» Documento de origem:
▽
Eu estou bem longe, sentado em um hotel imundo em Porto Alegre. Já o Botafogo, passou um bom tempo em 3º lugar, classificado para a Libertadores. E nós fomos alimentando um sonho de um futuro melhor. Talvez, nós tenhamos esquecido de ir construindo um presente que tornasse isso possível.

Falta, claro, algo. Ou melhor, mais que isso. Está bem nítido que não existe homogeneidade no grupo. Investiu-se demais em alguns setores e esqueceu-se de outros. Não é possível que tenhamos aspirações maiores sem sequer um lateral no elenco. Isso é inédito.

Sofremos, também, com aparições estranhas. Jogadores que desapareceram, retornam, então, com uma frequência de corar de raiva aqueles que estão há mais tempo merecendo uma chance melhor. Há uma pressão, seja lá de quem, que torna inviável a normalidade da situação. Não é à toa que ontem alguém saiu mais cedo.

Já outros continuam a enganar-nos. Sua mediocridade foi provada com as mudanças, mas ele está lá, imóvel e inútil. E sobre ele há aplausos e elogios efusivos.

Há muita coisa errada, embora possamos achar que uma parte do todo conseguirá sobressair e ocultar a deficiência dos demais. Não vai. Com isso, fórmulas acreditadas como mágicas se repetem escondidas sob piadas de alguém que se acha um bufão, mas que, na verdade, usa a fama para esconder a sua incompetência.

E é isso que seremos até o final. Resta saber o que faremos até o dia 5 de dezembro. Lá saberemos se eu estarei em um hotel confortável na bela Porto Alegre ou apenas lembrando com saudades daqueles bons dias de agosto.
△
Registros armazenados
▽
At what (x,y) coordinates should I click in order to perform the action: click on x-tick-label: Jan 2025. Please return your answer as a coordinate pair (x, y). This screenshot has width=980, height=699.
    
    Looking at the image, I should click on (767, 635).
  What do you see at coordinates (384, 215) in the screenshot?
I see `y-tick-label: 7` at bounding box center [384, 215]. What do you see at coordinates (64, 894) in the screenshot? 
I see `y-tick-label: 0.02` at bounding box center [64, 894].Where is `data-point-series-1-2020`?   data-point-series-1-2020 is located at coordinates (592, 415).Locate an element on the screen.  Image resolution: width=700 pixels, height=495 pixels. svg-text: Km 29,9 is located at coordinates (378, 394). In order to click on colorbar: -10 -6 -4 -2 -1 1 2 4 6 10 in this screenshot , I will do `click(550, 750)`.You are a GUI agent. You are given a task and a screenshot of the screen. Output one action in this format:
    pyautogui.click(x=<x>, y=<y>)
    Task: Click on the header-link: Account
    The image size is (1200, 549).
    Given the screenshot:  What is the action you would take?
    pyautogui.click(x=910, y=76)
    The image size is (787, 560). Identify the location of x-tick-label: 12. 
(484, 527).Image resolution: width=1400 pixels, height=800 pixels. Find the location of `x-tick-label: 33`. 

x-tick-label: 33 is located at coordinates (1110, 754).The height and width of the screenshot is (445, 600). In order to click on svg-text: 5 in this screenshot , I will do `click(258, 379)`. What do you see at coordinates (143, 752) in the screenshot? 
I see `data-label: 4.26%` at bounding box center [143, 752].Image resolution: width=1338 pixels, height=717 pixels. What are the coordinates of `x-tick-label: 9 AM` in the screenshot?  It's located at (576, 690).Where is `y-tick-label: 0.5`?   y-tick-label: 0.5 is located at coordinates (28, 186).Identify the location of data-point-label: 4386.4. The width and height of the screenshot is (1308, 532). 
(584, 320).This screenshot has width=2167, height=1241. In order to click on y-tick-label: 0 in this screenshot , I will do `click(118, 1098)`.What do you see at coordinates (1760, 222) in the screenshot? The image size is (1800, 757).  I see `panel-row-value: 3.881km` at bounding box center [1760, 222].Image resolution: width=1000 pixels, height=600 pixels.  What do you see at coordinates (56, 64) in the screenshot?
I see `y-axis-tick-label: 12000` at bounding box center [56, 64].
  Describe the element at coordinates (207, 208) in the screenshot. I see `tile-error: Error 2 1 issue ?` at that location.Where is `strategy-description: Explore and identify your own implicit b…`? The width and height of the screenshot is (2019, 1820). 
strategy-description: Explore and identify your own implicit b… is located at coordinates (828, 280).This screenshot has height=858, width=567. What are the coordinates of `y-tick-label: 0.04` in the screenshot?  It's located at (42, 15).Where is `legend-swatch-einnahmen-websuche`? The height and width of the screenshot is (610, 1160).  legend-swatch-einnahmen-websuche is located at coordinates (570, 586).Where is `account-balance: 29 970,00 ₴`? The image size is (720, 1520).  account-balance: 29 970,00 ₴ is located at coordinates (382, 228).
△
» Questões de estudo:
A) Segundo o texto sobre o Botafogo, em que colocação o clube passou um bom tempo?
B) Reproduza, do texto sobre o Botafogo, todo o trecho que vai de "Já outros continuam" até "dias de agosto.".
C) Enumere todos os nomes próprios distintos que aparecem no texto sobre o Botafogo.

» Gabarito:
A) Em 3º lugar, classificado para a Libertadores.

B)
Já outros continuam a enganar-nos. Sua mediocridade foi provada com as mudanças, mas ele está lá, imóvel e inútil. E sobre ele há aplausos e elogios efusivos.

Há muita coisa errada, embora possamos achar que uma parte do todo conseguirá sobressair e ocultar a deficiência dos demais. Não vai. Com isso, fórmulas acreditadas como mágicas se repetem escondidas sob piadas de alguém que se acha um bufão, mas que, na verdade, usa a fama para esconder a sua incompetência.

E é isso que seremos até o final. Resta saber o que faremos até o dia 5 de dezembro. Lá saberemos se eu estarei em um hotel confortável na bela Porto Alegre ou apenas lembrando com saudades daqueles bons dias de agosto.

C) Porto Alegre, Botafogo, Libertadores